BEGIN Material for this exercise
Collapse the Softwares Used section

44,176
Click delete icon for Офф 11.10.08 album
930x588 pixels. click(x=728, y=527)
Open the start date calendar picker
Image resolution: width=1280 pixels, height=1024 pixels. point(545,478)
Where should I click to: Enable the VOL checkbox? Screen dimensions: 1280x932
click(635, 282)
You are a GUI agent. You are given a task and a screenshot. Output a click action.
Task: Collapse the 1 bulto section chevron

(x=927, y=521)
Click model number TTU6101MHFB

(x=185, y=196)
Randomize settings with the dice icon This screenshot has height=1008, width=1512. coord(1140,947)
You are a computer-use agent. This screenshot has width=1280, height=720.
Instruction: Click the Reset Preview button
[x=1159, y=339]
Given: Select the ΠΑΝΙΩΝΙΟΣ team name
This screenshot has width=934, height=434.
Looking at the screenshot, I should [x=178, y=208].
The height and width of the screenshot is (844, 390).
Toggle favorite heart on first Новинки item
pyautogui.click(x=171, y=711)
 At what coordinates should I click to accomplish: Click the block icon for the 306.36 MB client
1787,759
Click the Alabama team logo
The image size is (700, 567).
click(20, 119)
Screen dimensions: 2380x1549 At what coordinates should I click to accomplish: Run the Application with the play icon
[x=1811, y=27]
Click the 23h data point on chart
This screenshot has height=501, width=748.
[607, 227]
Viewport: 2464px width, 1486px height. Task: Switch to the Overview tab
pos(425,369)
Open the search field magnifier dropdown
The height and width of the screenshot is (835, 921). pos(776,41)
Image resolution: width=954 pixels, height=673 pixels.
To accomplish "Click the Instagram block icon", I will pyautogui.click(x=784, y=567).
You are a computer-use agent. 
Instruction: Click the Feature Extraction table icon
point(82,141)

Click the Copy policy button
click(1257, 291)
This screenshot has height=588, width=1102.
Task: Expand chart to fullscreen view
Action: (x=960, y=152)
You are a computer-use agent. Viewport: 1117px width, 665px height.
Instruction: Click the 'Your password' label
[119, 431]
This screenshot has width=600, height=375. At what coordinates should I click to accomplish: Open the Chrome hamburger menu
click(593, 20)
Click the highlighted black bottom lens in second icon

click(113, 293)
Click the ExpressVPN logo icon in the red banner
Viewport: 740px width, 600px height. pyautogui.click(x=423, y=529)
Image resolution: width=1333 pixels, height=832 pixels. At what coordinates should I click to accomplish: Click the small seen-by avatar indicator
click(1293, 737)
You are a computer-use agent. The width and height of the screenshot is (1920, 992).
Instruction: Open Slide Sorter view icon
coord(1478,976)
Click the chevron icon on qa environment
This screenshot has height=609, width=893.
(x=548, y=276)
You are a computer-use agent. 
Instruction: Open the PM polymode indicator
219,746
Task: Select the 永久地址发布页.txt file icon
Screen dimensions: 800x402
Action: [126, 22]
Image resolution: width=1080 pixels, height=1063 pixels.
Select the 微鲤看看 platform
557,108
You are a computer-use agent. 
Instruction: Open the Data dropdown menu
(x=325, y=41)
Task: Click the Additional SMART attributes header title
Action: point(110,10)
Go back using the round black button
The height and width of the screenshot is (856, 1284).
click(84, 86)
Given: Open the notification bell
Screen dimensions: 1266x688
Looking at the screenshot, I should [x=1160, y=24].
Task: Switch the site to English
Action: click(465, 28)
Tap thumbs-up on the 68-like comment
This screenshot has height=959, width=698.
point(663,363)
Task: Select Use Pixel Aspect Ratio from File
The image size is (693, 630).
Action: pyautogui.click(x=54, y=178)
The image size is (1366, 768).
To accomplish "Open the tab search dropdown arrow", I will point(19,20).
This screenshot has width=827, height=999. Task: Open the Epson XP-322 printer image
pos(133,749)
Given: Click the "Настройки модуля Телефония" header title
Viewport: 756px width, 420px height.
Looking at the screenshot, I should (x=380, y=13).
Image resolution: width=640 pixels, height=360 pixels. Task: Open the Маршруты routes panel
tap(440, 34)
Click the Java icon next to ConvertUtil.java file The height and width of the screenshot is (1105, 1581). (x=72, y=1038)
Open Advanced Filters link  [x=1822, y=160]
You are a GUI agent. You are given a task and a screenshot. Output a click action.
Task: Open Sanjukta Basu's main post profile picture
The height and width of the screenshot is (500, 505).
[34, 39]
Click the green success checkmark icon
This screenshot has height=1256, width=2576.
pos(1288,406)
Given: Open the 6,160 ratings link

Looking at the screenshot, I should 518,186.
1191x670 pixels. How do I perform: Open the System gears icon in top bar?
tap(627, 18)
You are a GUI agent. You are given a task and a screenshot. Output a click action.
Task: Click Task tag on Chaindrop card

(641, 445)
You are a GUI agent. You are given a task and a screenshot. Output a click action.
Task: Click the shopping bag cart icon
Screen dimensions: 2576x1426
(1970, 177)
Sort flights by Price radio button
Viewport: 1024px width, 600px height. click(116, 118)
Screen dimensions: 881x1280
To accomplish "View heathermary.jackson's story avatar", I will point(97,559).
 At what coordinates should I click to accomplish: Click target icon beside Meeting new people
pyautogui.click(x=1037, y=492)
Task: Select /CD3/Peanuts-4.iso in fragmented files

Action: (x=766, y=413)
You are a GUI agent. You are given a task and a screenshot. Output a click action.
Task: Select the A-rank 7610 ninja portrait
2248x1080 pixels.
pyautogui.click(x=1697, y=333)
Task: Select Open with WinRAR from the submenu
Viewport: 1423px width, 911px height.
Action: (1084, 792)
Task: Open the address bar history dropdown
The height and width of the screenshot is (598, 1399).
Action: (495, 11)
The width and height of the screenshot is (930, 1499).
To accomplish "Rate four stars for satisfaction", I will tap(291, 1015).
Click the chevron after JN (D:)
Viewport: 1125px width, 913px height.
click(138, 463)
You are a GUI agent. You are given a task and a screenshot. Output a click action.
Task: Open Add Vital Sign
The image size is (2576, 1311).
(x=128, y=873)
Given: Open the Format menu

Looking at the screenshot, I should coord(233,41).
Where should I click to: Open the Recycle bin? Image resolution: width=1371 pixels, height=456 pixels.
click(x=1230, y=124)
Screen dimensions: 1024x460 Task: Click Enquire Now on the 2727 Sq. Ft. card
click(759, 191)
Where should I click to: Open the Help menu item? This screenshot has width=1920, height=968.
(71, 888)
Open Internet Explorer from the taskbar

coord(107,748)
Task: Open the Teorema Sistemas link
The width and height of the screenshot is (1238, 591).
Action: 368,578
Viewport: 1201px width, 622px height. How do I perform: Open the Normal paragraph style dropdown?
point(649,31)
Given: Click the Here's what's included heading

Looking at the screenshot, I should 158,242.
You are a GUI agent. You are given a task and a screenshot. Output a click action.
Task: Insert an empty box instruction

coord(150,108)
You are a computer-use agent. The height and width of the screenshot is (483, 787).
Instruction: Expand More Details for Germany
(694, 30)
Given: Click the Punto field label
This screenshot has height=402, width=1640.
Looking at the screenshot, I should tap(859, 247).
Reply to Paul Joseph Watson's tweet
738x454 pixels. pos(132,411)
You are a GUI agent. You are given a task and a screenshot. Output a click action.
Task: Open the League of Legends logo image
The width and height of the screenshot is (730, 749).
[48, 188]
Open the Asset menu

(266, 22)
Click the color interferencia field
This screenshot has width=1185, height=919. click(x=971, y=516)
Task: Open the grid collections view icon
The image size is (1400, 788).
END Material for this exercise
Problem to solve ->
Present the rows above as a numbered list, leaving out the blank lines.

Task solution ->
1. Collapse the Softwares Used section
2. 44,176
3. Click delete icon for Офф 11.10.08 album
4. 930x588 pixels. click(x=728, y=527)
5. Open the start date calendar picker
6. Image resolution: width=1280 pixels, height=1024 pixels. point(545,478)
7. Where should I click to: Enable the VOL checkbox? Screen dimensions: 1280x932
8. click(635, 282)
9. You are a GUI agent. You are given a task and a screenshot. Output a click action.
10. Task: Collapse the 1 bulto section chevron
11. (x=927, y=521)
12. Click model number TTU6101MHFB
13. (x=185, y=196)
14. Randomize settings with the dice icon This screenshot has height=1008, width=1512. coord(1140,947)
15. You are a computer-use agent. This screenshot has width=1280, height=720.
16. Instruction: Click the Reset Preview button
17. [x=1159, y=339]
18. Given: Select the ΠΑΝΙΩΝΙΟΣ team name
19. This screenshot has width=934, height=434.
20. Looking at the screenshot, I should [x=178, y=208].
21. The height and width of the screenshot is (844, 390).
22. Toggle favorite heart on first Новинки item
23. pyautogui.click(x=171, y=711)
24.  At what coordinates should I click to accomplish: Click the block icon for the 306.36 MB client
25. 1787,759
26. Click the Alabama team logo
27. The image size is (700, 567).
28. click(20, 119)
29. Screen dimensions: 2380x1549 At what coordinates should I click to accomplish: Run the Application with the play icon
30. [x=1811, y=27]
31. Click the 23h data point on chart
32. This screenshot has height=501, width=748.
33. [607, 227]
34. Viewport: 2464px width, 1486px height. Task: Switch to the Overview tab
35. pos(425,369)
36. Open the search field magnifier dropdown
37. The height and width of the screenshot is (835, 921). pos(776,41)
38. Image resolution: width=954 pixels, height=673 pixels.
39. To accomplish "Click the Instagram block icon", I will pyautogui.click(x=784, y=567).
40. You are a computer-use agent. 
41. Instruction: Click the Feature Extraction table icon
42. point(82,141)
43. Click the Copy policy button
44. click(1257, 291)
45. This screenshot has height=588, width=1102.
46. Task: Expand chart to fullscreen view
47. Action: (x=960, y=152)
48. You are a computer-use agent. Viewport: 1117px width, 665px height.
49. Instruction: Click the 'Your password' label
50. [119, 431]
51. This screenshot has width=600, height=375. At what coordinates should I click to accomplish: Open the Chrome hamburger menu
52. click(593, 20)
53. Click the highlighted black bottom lens in second icon
54. click(113, 293)
55. Click the ExpressVPN logo icon in the red banner
56. Viewport: 740px width, 600px height. pyautogui.click(x=423, y=529)
57. Image resolution: width=1333 pixels, height=832 pixels. At what coordinates should I click to accomplish: Click the small seen-by avatar indicator
58. click(1293, 737)
59. You are a computer-use agent. The width and height of the screenshot is (1920, 992).
60. Instruction: Open Slide Sorter view icon
61. coord(1478,976)
62. Click the chevron icon on qa environment
63. This screenshot has height=609, width=893.
64. (x=548, y=276)
65. You are a computer-use agent. 
66. Instruction: Open the PM polymode indicator
67. 219,746
68. Task: Select the 永久地址发布页.txt file icon
69. Screen dimensions: 800x402
70. Action: [126, 22]
71. Image resolution: width=1080 pixels, height=1063 pixels.
72. Select the 微鲤看看 platform
73. 557,108
74. You are a computer-use agent. 
75. Instruction: Open the Data dropdown menu
76. (x=325, y=41)
77. Task: Click the Additional SMART attributes header title
78. Action: point(110,10)
79. Go back using the round black button
80. The height and width of the screenshot is (856, 1284).
81. click(84, 86)
82. Given: Open the notification bell
83. Screen dimensions: 1266x688
84. Looking at the screenshot, I should [x=1160, y=24].
85. Task: Switch the site to English
86. Action: click(465, 28)
87. Tap thumbs-up on the 68-like comment
88. This screenshot has height=959, width=698.
89. point(663,363)
90. Task: Select Use Pixel Aspect Ratio from File
91. The image size is (693, 630).
92. Action: pyautogui.click(x=54, y=178)
93. The image size is (1366, 768).
94. To accomplish "Open the tab search dropdown arrow", I will point(19,20).
95. This screenshot has width=827, height=999. Task: Open the Epson XP-322 printer image
96. pos(133,749)
97. Given: Click the "Настройки модуля Телефония" header title
98. Viewport: 756px width, 420px height.
99. Looking at the screenshot, I should (x=380, y=13).
100. Image resolution: width=640 pixels, height=360 pixels. Task: Open the Маршруты routes panel
101. tap(440, 34)
102. Click the Java icon next to ConvertUtil.java file The height and width of the screenshot is (1105, 1581). (x=72, y=1038)
103. Open Advanced Filters link  [x=1822, y=160]
104. You are a GUI agent. You are given a task and a screenshot. Output a click action.
105. Task: Open Sanjukta Basu's main post profile picture
106. The height and width of the screenshot is (500, 505).
107. [34, 39]
108. Click the green success checkmark icon
109. This screenshot has height=1256, width=2576.
110. pos(1288,406)
111. Given: Open the 6,160 ratings link
112. Looking at the screenshot, I should 518,186.
113. 1191x670 pixels. How do I perform: Open the System gears icon in top bar?
114. tap(627, 18)
115. You are a GUI agent. You are given a task and a screenshot. Output a click action.
116. Task: Click Task tag on Chaindrop card
117. (641, 445)
118. You are a GUI agent. You are given a task and a screenshot. Output a click action.
119. Task: Click the shopping bag cart icon
120. Screen dimensions: 2576x1426
121. (1970, 177)
122. Sort flights by Price radio button
123. Viewport: 1024px width, 600px height. click(116, 118)
124. Screen dimensions: 881x1280
125. To accomplish "View heathermary.jackson's story avatar", I will point(97,559).
126.  At what coordinates should I click to accomplish: Click target icon beside Meeting new people
127. pyautogui.click(x=1037, y=492)
128. Task: Select /CD3/Peanuts-4.iso in fragmented files
129. Action: (x=766, y=413)
130. You are a GUI agent. You are given a task and a screenshot. Output a click action.
131. Task: Select the A-rank 7610 ninja portrait
132. 2248x1080 pixels.
133. pyautogui.click(x=1697, y=333)
134. Task: Select Open with WinRAR from the submenu
135. Viewport: 1423px width, 911px height.
136. Action: (1084, 792)
137. Task: Open the address bar history dropdown
138. The height and width of the screenshot is (598, 1399).
139. Action: (495, 11)
140. The width and height of the screenshot is (930, 1499).
141. To accomplish "Rate four stars for satisfaction", I will tap(291, 1015).
142. Click the chevron after JN (D:)
143. Viewport: 1125px width, 913px height.
144. click(138, 463)
145. You are a GUI agent. You are given a task and a screenshot. Output a click action.
146. Task: Open Add Vital Sign
147. The image size is (2576, 1311).
148. (x=128, y=873)
149. Given: Open the Format menu
150. Looking at the screenshot, I should coord(233,41).
151. Where should I click to: Open the Recycle bin? Image resolution: width=1371 pixels, height=456 pixels.
152. click(x=1230, y=124)
153. Screen dimensions: 1024x460 Task: Click Enquire Now on the 2727 Sq. Ft. card
154. click(759, 191)
155. Where should I click to: Open the Help menu item? This screenshot has width=1920, height=968.
156. (71, 888)
157. Open Internet Explorer from the taskbar
158. coord(107,748)
159. Task: Open the Teorema Sistemas link
160. The width and height of the screenshot is (1238, 591).
161. Action: 368,578
162. Viewport: 1201px width, 622px height. How do I perform: Open the Normal paragraph style dropdown?
163. point(649,31)
164. Given: Click the Here's what's included heading
165. Looking at the screenshot, I should 158,242.
166. You are a GUI agent. You are given a task and a screenshot. Output a click action.
167. Task: Insert an empty box instruction
168. coord(150,108)
169. You are a computer-use agent. The height and width of the screenshot is (483, 787).
170. Instruction: Expand More Details for Germany
171. (694, 30)
172. Given: Click the Punto field label
173. This screenshot has height=402, width=1640.
174. Looking at the screenshot, I should tap(859, 247).
175. Reply to Paul Joseph Watson's tweet
176. 738x454 pixels. pos(132,411)
177. You are a GUI agent. You are given a task and a screenshot. Output a click action.
178. Task: Open the League of Legends logo image
179. The width and height of the screenshot is (730, 749).
180. [48, 188]
181. Open the Asset menu
182. (266, 22)
183. Click the color interferencia field
184. This screenshot has width=1185, height=919. click(x=971, y=516)
185. Task: Open the grid collections view icon
186. The image size is (1400, 788).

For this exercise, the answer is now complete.